Cases cited: Allison v Murphy [2021] FCAFC 232
BAH21 v Minister for Immigration, Citizenship and Multicultural Affairs [2023] FedCFamC2G 753
Beni v Minister for Border Protection [2018] FCAFC 228
DFQ17 v Minister for Immigration and Border Protection (2019) 270 FCR 492
EOQ20 v Minister for Immigration and Multicultural Affairs [2024] FedCFamC2G 1454
Hunter Valley Development Pty Ltd v Cohen [1984] FCA 176; (1984) 3 FCR 344
Iyer v Minister for Immigration and Multicultural Affairs [2001] FCA 929
Minister for Immigration and Ethnic Affairs v Wu Shan Liang (1996) 185 CLR 259
MZABP v Minister for Immigration and Border Protection (2015) 242 FCR 585; [2015] FCA 1391
MZAIB v Minister for Immigration & Border Protection [2015] FCA 1392
SZEYK v Minister for immigration and Citizenship [2008] FCA 1940
Tu’uta Katoa v Minister for Immigration, Citizenship, Migrant Services and Multicultural Affairs [2022] HCA 28
Xie v Minister for Immigration, Multicultural and Indigenous Affairs [2005] FCAFC 172
Division: Division 2 General Federal Law Number of paragraphs: 51 Date of last submission/s: 4 February 2025 Date of hearing: 4 February 2025 Place: Melbourne Solicitor for the Applicants The applicant appeared self-represented Solicitor for the Respondents Mr C Dietrich, Minter Ellison ORDERS
MLG 3787 of 2020 FEDERAL CIRCUIT AND FAMILY COURT OF AUSTRALIA (DIVISION 2)
BETWEEN: EOQ20
Applicant
AND: MINISTER FOR IMMIGRATION AND MULTICULTURAL AFFAIRS
First Respondent
ADMINISTRATIVE REVIEW TRIBUNAL
Second Respondent
ORDER MADE BY:
JUDGE CORBETT
DATE OF ORDER:
25 FEBRUARY 2025
THE COURT ORDERS THAT:
1.The application for review filed 27 December 2024 seeking to review the exercise of the Registrar’s power to summarily dismiss the proceeding be dismissed; and
2.The applicant pay the first respondent’s costs and disbursements of and incidental to the application for review fixed in the sum of $2,680.00.
Note: The form of the order is subject to the entry in the Court’s records.
Note: The Court may vary or set aside a judgment or order to remedy minor typographical or grammatical errors (r 17.05(2)(g) Federal Circuit and Family Court of Australia (Division 2) (General Federal Law) Rules 2021 (Cth)), or to record a variation to the order pursuant to r 17.05 Federal Circuit and Family Court of Australia (Division 2) (General Federal Law) Rules 2021 (Cth).
REASONS FOR JUDGMENT
JUDGE CORBETT
The applicant sought judicial review of a decision of the second respondent (Tribunal) made on 14 October 2020. The Tribunal determined it did not have jurisdiction to review the decision of a delegate of the first respondent (Minister) to refuse to grant the applicant a Protection (Class XA) (Subclass 866) visa (visa).
The application for judicial review was filed with this Court on 23 October 2020. By an Amended Response filed 27 November 2024, the Minister sought an order for summary dismissal of the application for judicial review pursuant to r 13.13(a) of the Federal Circuit and Family Court of Australia (Division 2) (General Federal Law) Rules 2021 (Cth) (Rules).
On 12 December 2024, a Registrar of this Court ordered that the applicant’s application for judicial review filed on 23 October 2020 be summarily dismissed with costs.
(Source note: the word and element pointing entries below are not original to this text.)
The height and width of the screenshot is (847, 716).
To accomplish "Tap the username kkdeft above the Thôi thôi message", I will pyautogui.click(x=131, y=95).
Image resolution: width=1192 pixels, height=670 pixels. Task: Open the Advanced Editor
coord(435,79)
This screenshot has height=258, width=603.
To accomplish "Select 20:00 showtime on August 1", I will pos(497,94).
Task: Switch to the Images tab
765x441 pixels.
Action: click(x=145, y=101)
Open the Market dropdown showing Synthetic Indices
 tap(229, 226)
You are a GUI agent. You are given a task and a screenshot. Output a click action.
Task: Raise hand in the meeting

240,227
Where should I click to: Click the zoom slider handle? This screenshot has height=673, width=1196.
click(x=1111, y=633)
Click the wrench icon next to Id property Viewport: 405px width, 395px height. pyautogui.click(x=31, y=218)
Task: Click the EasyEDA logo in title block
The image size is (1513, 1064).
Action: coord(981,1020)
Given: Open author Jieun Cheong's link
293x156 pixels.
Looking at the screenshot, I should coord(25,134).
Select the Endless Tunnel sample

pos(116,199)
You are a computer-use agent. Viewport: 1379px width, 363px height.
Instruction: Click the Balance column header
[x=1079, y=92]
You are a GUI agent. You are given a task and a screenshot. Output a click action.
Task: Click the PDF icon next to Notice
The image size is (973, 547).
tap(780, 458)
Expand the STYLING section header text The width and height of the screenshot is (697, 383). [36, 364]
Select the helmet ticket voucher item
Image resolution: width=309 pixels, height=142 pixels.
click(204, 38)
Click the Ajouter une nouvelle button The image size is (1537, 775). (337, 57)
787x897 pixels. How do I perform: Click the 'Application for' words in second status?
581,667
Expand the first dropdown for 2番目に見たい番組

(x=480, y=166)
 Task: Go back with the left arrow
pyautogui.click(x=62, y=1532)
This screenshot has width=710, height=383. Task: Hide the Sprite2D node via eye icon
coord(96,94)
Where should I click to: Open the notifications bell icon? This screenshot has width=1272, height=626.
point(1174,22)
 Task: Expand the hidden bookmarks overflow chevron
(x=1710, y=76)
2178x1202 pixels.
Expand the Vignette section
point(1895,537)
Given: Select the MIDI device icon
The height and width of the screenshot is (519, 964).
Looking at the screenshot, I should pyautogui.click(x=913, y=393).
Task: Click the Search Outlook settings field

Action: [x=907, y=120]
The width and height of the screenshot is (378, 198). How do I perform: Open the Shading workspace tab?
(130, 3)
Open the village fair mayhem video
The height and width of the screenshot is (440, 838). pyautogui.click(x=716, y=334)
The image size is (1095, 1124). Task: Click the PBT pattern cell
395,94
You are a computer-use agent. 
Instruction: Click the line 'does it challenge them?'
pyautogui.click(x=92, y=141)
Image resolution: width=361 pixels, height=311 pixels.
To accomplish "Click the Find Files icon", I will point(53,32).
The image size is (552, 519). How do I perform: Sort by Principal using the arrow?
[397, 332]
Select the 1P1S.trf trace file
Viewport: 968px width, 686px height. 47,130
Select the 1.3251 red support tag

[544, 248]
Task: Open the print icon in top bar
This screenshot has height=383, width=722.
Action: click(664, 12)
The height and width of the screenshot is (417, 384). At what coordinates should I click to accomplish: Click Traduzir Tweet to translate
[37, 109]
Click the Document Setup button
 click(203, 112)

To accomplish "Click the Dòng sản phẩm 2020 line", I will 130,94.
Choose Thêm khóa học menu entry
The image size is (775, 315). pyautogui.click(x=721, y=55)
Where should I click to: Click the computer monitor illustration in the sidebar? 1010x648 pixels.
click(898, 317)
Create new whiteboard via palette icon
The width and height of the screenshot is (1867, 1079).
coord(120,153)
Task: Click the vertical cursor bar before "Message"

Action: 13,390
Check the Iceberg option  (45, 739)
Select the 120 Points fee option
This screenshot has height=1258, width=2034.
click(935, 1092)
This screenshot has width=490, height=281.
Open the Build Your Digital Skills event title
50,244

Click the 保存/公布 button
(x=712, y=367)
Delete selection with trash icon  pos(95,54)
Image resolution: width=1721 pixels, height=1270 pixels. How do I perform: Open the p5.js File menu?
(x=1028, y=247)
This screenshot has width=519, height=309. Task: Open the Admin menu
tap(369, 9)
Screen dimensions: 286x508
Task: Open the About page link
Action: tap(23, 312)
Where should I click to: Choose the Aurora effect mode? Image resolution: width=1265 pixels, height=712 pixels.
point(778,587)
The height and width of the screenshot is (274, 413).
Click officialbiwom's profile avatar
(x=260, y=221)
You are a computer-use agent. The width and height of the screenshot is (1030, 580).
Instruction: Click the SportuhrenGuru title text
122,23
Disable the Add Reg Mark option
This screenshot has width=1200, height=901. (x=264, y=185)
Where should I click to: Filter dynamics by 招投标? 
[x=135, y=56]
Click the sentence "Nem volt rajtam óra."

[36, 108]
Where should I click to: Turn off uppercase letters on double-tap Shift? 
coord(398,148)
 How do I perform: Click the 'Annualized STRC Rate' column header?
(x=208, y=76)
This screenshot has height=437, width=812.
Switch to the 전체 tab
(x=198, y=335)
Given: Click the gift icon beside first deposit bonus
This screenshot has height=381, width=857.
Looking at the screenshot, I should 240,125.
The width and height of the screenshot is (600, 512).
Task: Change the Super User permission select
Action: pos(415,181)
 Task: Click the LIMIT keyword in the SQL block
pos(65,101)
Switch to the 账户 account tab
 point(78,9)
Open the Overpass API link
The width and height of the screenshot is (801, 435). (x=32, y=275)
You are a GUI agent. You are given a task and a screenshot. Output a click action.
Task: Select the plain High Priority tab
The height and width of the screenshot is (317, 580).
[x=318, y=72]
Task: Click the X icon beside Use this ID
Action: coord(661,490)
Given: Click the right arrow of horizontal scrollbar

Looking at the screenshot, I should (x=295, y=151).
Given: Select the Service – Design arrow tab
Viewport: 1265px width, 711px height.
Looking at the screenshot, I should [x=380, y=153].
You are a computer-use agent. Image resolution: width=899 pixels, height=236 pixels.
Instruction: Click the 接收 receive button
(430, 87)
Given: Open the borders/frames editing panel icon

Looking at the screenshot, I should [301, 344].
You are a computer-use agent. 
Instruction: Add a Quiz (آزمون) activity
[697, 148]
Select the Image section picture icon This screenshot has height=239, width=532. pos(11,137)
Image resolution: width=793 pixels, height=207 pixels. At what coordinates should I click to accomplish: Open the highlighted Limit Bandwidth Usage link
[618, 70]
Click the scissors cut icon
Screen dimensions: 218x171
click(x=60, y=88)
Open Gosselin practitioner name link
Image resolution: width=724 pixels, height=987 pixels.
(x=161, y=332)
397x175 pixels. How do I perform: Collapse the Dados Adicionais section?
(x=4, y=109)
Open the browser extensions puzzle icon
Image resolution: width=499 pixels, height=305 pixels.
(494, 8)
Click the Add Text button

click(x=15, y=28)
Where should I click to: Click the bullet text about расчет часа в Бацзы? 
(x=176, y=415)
The Registrar found that the application had no reasonable prospects of success and delivered ex tempore reasons for decision. Written reasons were then published (see EOQ20 v Minister for Immigration and Multicultural Affairs [2024] FedCFamC2G 1454 (EOQ20)).
On 27 December 2024, the applicant sought review of the exercise of power by the Registrar (Review Application). The time within which to make an application for review of a Registrar’s decision is fixed by r 21.02 of the Rules. An application for review must be made within seven days. The Review Application in this case was made eight days late, therefore, the applicant was required to apply for and obtain an order extending time under r 21.02(2) of the Rules.
For the reasons that follow, an extension of time is refused, and the Review Application is dismissed.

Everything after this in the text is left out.